On Wednesday afternoon, the University of Alaska Museum of the North moved the 1940s-era bus, made famous by Jon Krakauer’s book “Into the Wild” and the 2007 film of the same name, to the university’s engineering building in Fairbanks.
It will spend the rest of the academic year in the building’s high bay lab, where museum staff, engineers and conservators will continue the painstaking work of preparing it for display at the museum. The lab, which is visible from the building’s atrium, will offer a warm place to work and the public’s first chance to see the bus since its removal from the Stampede Trail last year.
“The process of preparing Bus 142 for permanent display is a lengthy one, but its presence in the engineering building will allow the public to follow along with that process, both here in Fairbanks and online,” said museum ethnology and history senior collections manager Angela Linn. The museum plans to install a webcam so that the public can view the conservation work online.
Bus 142’s fame grew from the story of Chris McCandless, a 24-year-old man who died at the bus in 1992. The remote site north of Denali Park became an often hazardous destination for visitors inspired by McCandless’ story. Some of those visitors were injured or died on the journey, which prompted the Alaska Department of Natural Resources to remove the bus from the Stampede Trail in June 2020. Three months later, the bus arrived at a storage facility in Fairbanks, where museum staff began conservation work.
Throughout the winter, the museum team will take detailed photographs and 3-D scans of the bus, and will build a structure to support the bus frame. During the spring semester, they will work with UAF engineering students on design and fabrication of a cover for the exhibit, which is slated to be outdoors just north of the museum on the University of Alaska Fairbanks campus in Fairbanks.

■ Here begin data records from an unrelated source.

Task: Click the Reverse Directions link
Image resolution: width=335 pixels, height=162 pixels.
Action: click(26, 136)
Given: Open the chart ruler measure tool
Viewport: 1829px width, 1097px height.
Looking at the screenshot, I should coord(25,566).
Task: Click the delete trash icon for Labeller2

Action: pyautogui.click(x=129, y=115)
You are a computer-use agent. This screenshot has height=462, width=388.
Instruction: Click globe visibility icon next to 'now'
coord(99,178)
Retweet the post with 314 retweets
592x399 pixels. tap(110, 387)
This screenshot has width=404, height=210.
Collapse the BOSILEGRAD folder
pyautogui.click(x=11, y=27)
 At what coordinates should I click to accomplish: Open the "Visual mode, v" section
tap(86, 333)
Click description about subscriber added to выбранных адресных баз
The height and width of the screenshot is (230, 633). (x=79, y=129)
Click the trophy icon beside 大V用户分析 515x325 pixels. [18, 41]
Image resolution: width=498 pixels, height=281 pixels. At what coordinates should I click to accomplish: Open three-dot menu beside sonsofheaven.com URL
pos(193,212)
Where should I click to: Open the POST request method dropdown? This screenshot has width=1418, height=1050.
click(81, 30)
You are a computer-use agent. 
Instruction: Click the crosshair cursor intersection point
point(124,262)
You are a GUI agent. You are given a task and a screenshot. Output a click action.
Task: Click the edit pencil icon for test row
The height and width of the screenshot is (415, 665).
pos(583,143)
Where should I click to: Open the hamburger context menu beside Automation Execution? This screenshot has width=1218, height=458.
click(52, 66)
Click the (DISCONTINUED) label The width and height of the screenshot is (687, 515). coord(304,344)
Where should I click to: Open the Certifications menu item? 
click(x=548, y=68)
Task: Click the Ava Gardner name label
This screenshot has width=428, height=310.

In the next year, specialists in historical vehicle conservation will begin to prepare the bus for exhibit, a process that involves both repairs and cleaning, as well as preservation work.
“Our goal is for visitors to experience the complete story of the bus: Its journey to Alaska, its role in Chris McCandless’ final months and the decades of public interest following his death,” Linn said.
Members of the public can view the bus from the engineering building atrium weekdays from 8 a.m. to 8 p.m. and online via a soon-to-be installed webcam, which will be linked from the museum’s website.